Remarkable Power is a new film that, were it not for the, (remarkably good), digital photography, might feel like it had been locked away since the mid-1990s. Everything in the film feels slightly retro. I thought the entire interconnected con-men genre had died, but UCSB grad Brandon Beckner follows in the steps of Scott Frank with this oft’ clever if slightly cliché film.

 

The interconnected LA stories concern a young loser who obsesses about a Tappy Tibbons style infomercial, the actor who starred in said infomercial, a 300 million dollar baseball star, a late night host about to be canned a bunch of totally unlikely Jewish mobsters, porn stars and other various assorted miscreants

 

The movie is full of laughs and features one spectacularly grotesque and hilarious death scene. The structure is also fun and reminiscent of the flashback-within-a-flashback style of SLC Punk!. First time writer/director Beckner has an eye for LA archetypes and quirky characters. Also, he has one hell of a casting director. This micro-budget feature boasts Kevin Nealon, Nora Zehetner, Tom Arnold, Kip Pardue, Jack Plotnick, Dule Hill and Christopher Titus all of whom are in top form, especially Zehetner who seems poised to be a go-to-girl for roles that Ellen Page might soon be to expensive to take.
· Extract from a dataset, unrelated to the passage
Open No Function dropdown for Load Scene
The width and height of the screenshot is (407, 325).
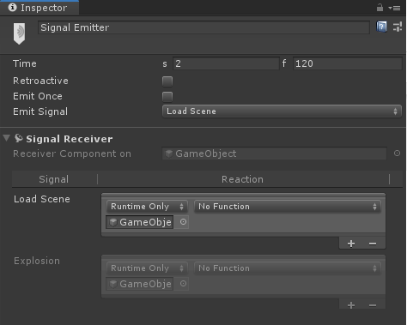point(288,207)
However, the film is still flawed. It doesn’t end so much as it stops being on screen. Breckner was noticeably shaky during the question and answer session and admitted that he had recently cut roughtly 40 minutes of material from the film, a surprise considering the natural feel of the super tight pace. I don’t really feel comfortable judging what is obviously an unfinished project, but there is definitely some potential here for a fun evening double feature with Very Bad Things.